• Task prompt:
Only the lines from the one bearing "Task: Click the patient name Joan Wisozk" through the end of the listing belong in your response, restated word for word and without pictures.
::: Input :::
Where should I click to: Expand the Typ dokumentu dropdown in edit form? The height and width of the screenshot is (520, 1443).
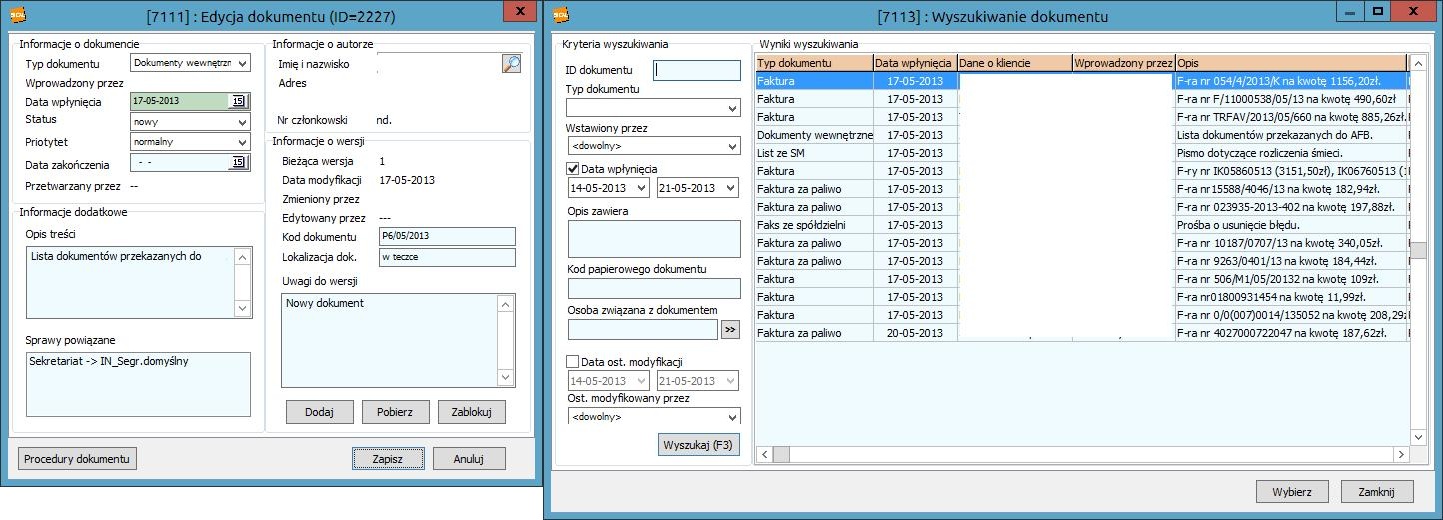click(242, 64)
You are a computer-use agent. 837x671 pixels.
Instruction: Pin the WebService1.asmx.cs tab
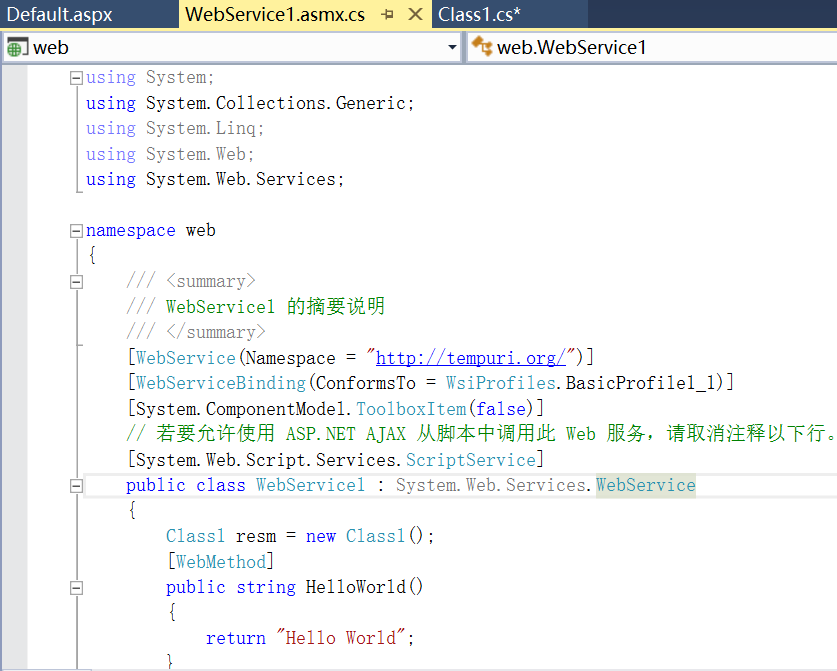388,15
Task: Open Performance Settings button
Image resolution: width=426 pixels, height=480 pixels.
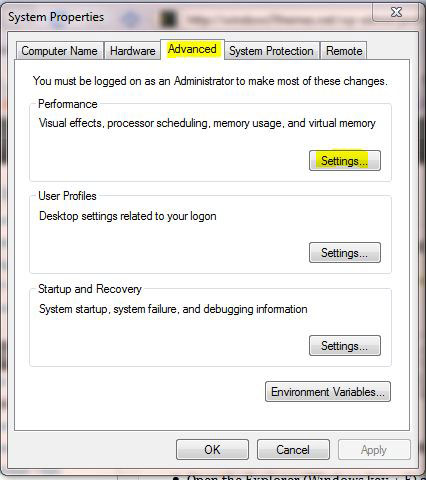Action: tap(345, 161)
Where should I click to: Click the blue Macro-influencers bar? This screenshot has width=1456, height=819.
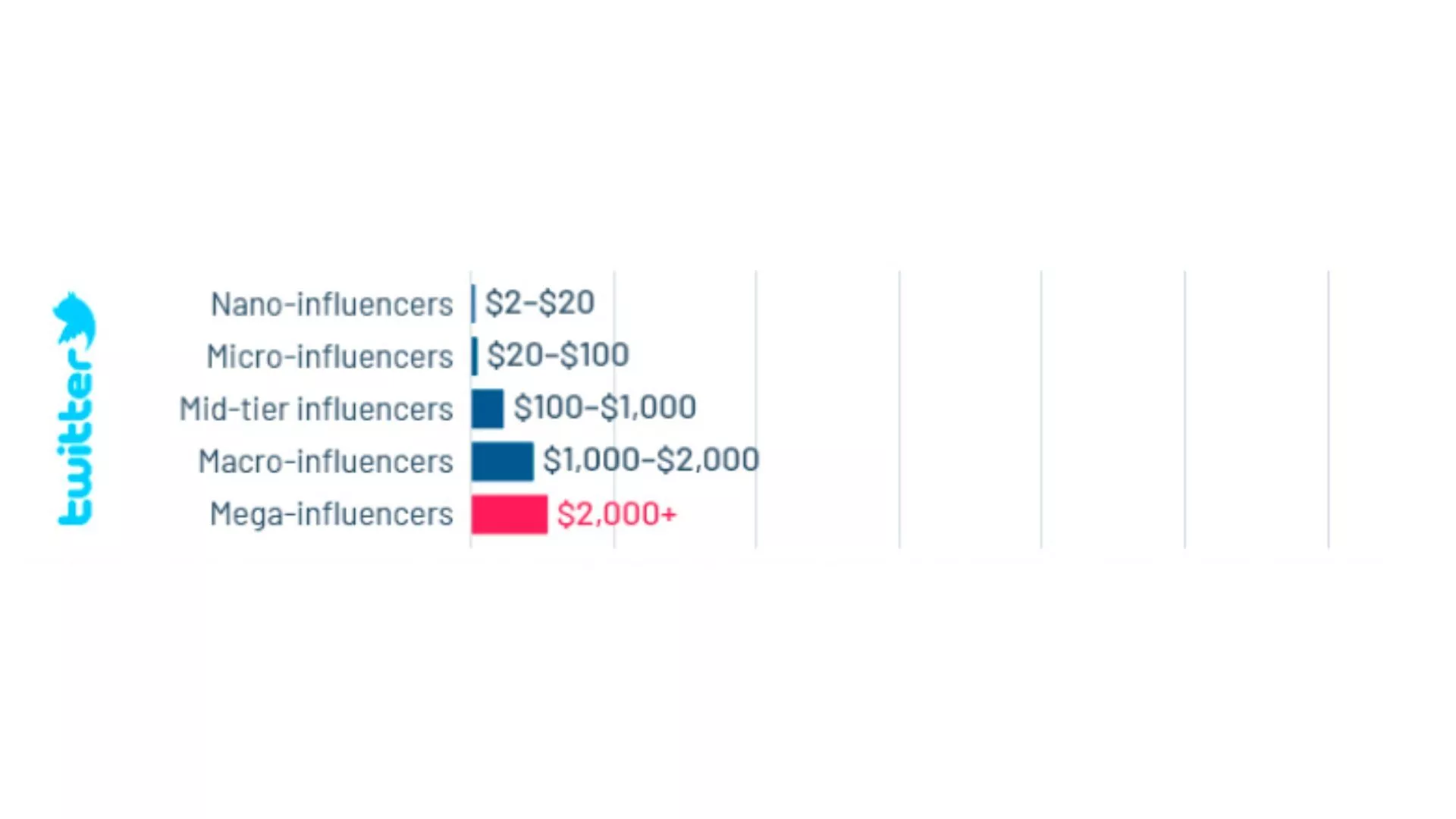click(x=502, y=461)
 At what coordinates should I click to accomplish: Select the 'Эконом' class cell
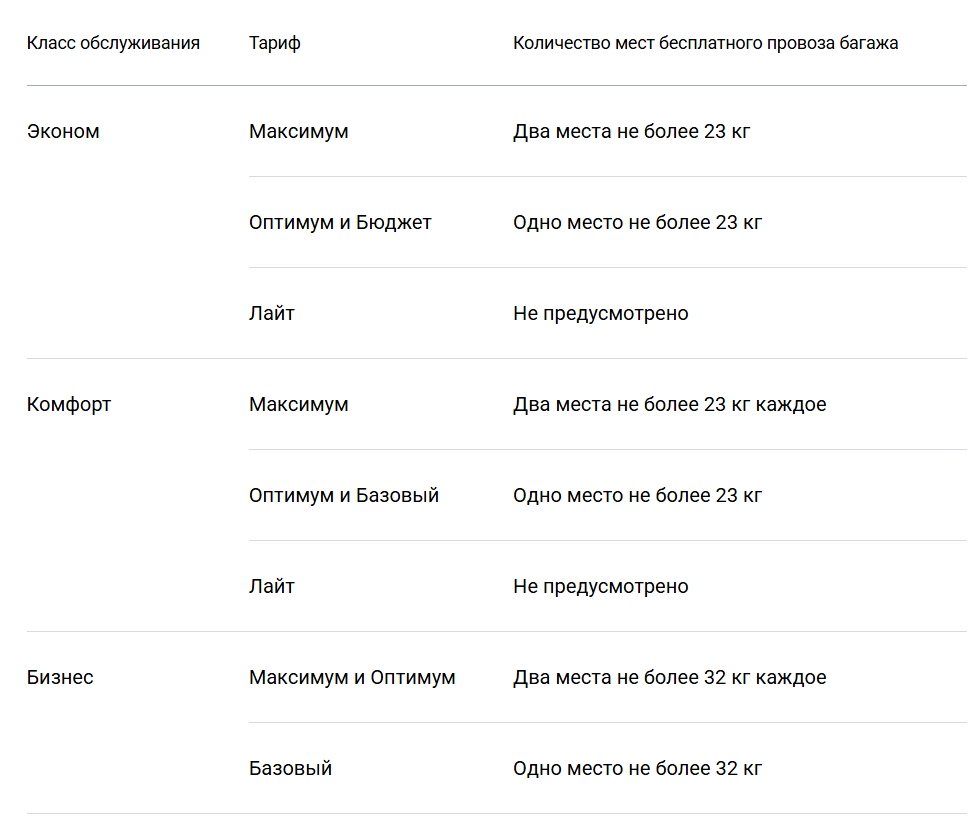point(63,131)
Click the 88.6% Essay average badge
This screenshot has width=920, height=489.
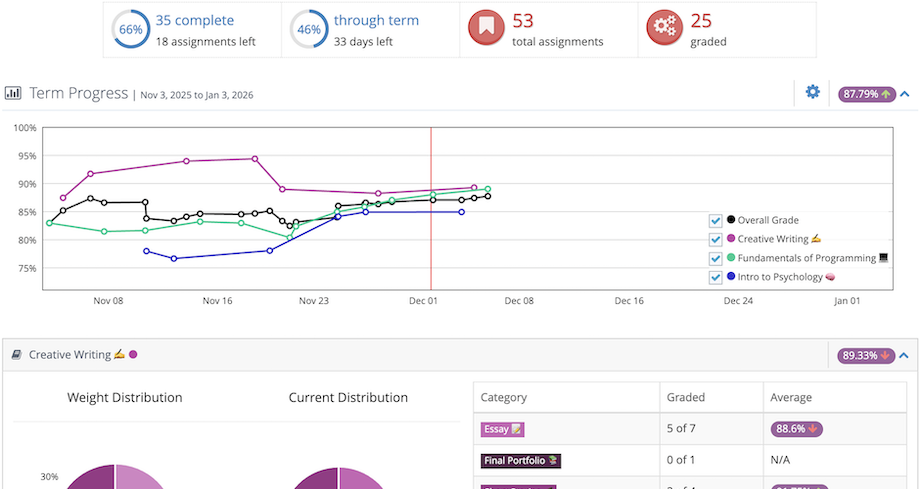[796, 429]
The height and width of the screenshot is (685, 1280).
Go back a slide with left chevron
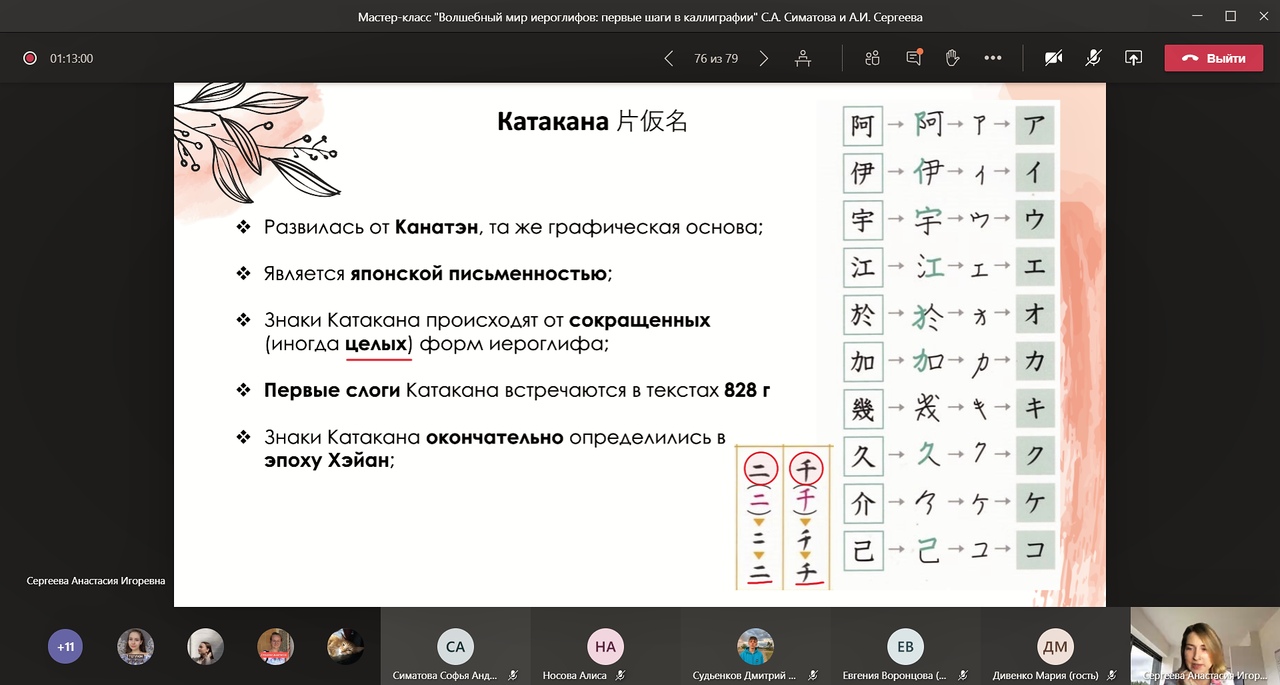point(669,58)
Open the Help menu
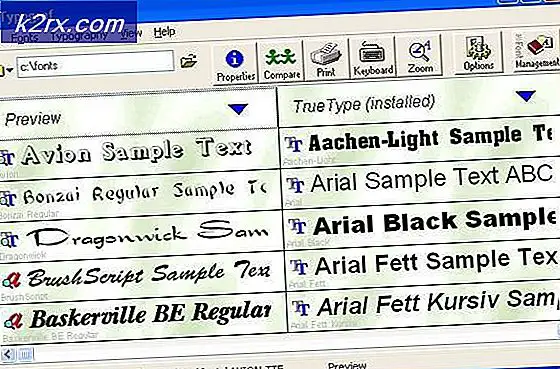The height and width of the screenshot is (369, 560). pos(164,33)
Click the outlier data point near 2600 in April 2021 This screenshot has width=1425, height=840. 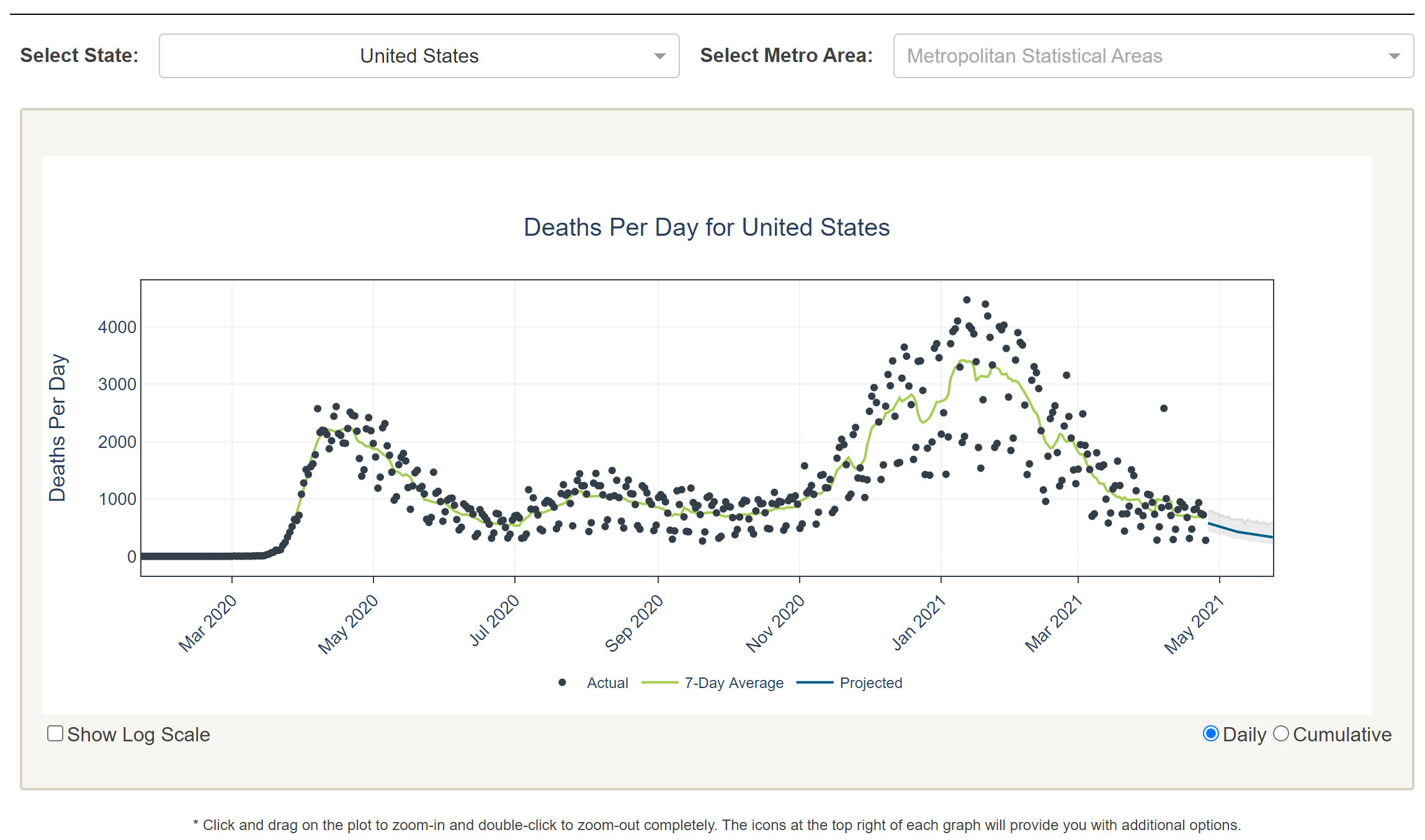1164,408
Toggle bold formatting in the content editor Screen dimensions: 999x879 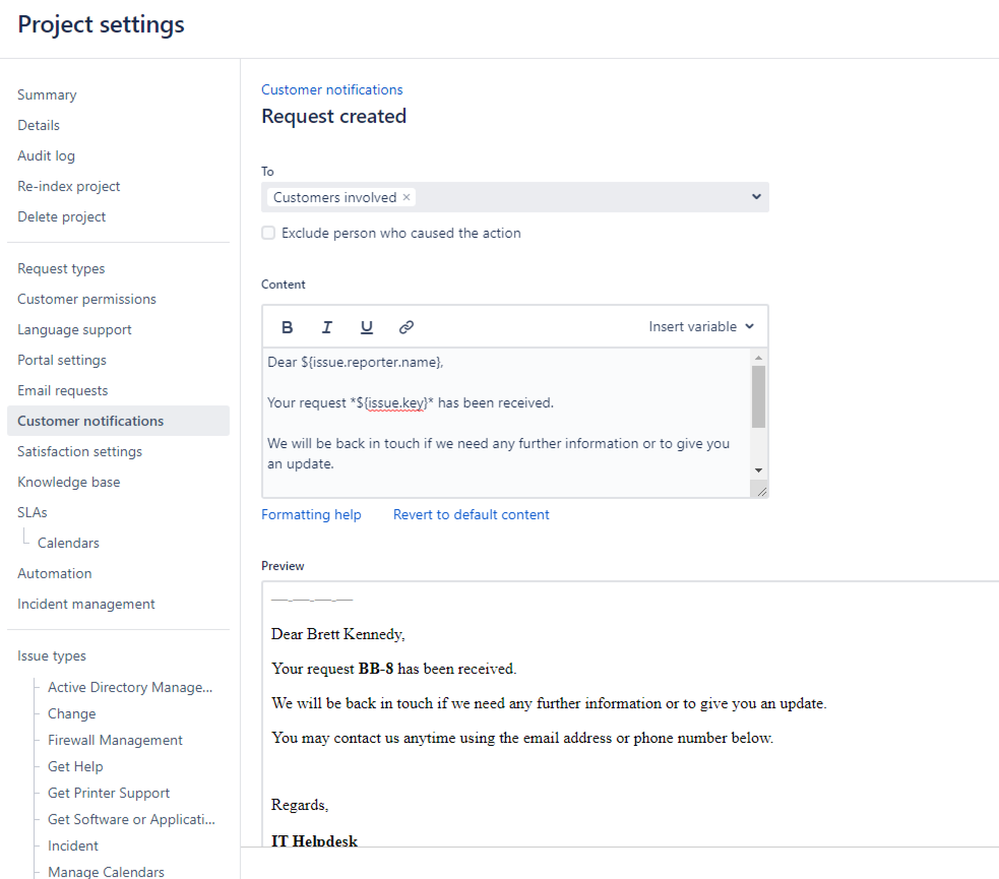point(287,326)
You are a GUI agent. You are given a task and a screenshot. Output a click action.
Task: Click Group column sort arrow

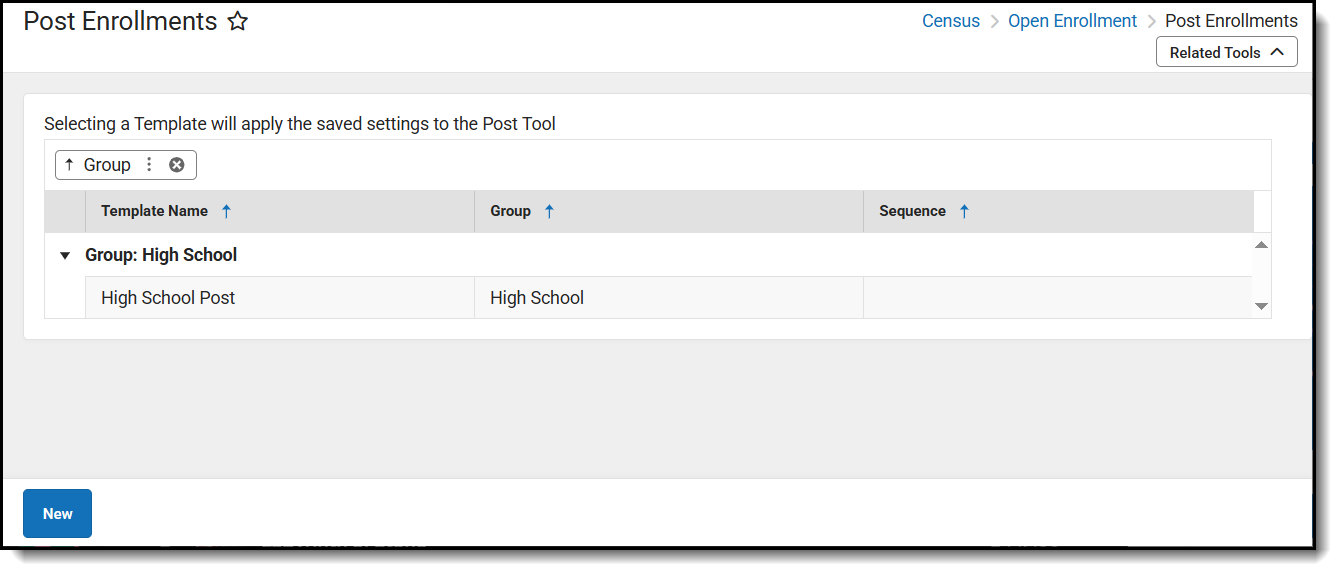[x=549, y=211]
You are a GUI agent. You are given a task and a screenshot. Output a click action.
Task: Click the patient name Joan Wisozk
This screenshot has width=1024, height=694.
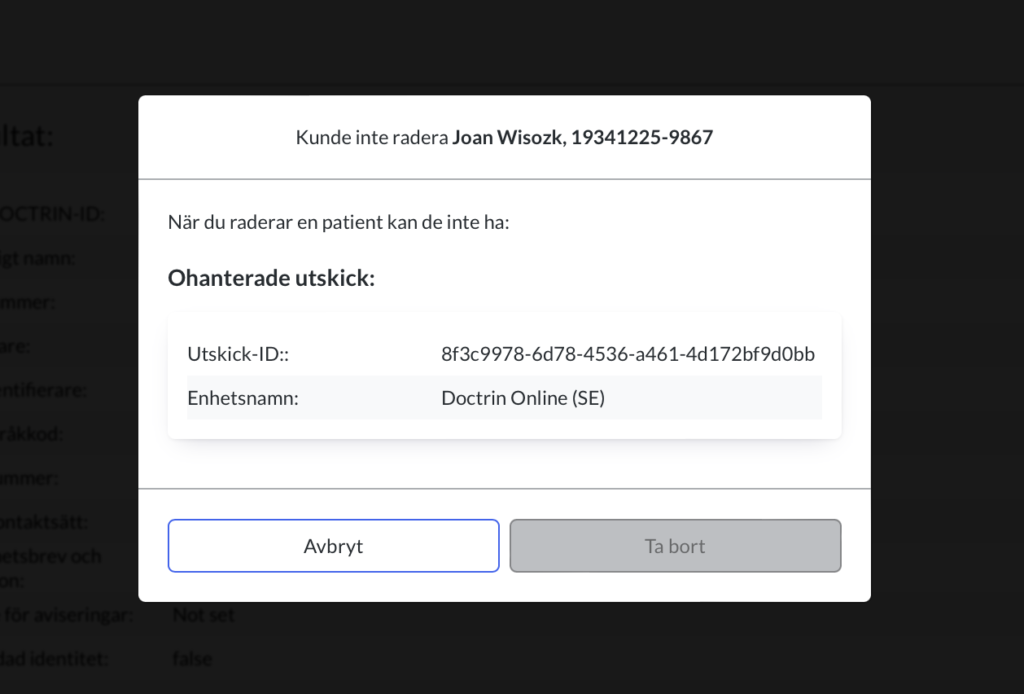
:::
• Result:
Task: Click the patient name Joan Wisozk
This screenshot has width=1024, height=694.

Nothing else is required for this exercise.